Even Disney execs are surprised by the film’s level of success.

“There has been very low success with rereleases historically,” said Disney executive VP of theatrical exhibition sales and distribution (which is apparently a thing) Dave Hollis. “Originally, we thought [the film] would do somewhere in the low-to-mid teens its first weekend.” Hollis then went on to laugh devilishly while stroking a cat and being fanned by a young Persian woman.

Clearly, there is a lesson to be learned here. By and large, Hollywood is a land of shameless copycats, so no doubt every executive in the business is trying to figure out why The Lion King 3D was such a hit so they can replicate its success. And while I definitely think they could learn something here, I fear that the actual lesson and what Hollywood will take away from this are two very different things.

Hollywood most likely sees this as vindication for the path they’ve been on. They’ve been pushing 3D on us ever since the success of Avatar. And repacking old movies we love so they can sell them to us again is their favorite pasttime these days. So they’ll probably simply stay the course – more 3D, more reboots and remakes, less creativity.

(Though wouldn’t it be awesome if they took away something really random and unexpected from this, like the idea that we need more movies with talking lions in them or that we need more Jonathan Taylor Thomas on our screens.)
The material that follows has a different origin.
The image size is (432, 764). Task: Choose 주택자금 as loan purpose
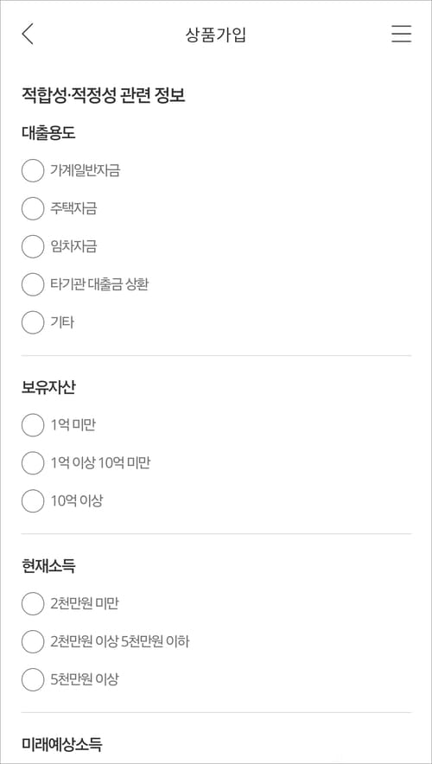point(33,208)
But to me, the reason for The Lion King’s success is quite simple – people are starved for quality films. Hollywood likes to make excuses about how Internet piracy and posh home theater systems are destroying theatrical releases. This film’s success makes it pretty clear that that isn’t the case. I’m guessing most of the people who went to see The Lion King 3D already had a copy of the film at their house – whether purchased legally or downloaded illegally – and they still paid to see it again.
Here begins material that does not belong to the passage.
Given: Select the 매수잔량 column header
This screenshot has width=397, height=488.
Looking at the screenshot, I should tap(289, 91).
People like going to see movies. I am one of the most reclusive, curmudgeonly people you will ever meet in your life and even I love going to see movies in the theater. It’s just a fun experience from top to bottom – the popcorn, the previews beforehand, the giant screen and the booming speakers. Who doesn’t love the communal experience of watching a good film with a group of strangers and silently bonding over a great film? (Of course, from time to time, you still get dicks who don’t understand the “silently” part, but that’s beside the point.)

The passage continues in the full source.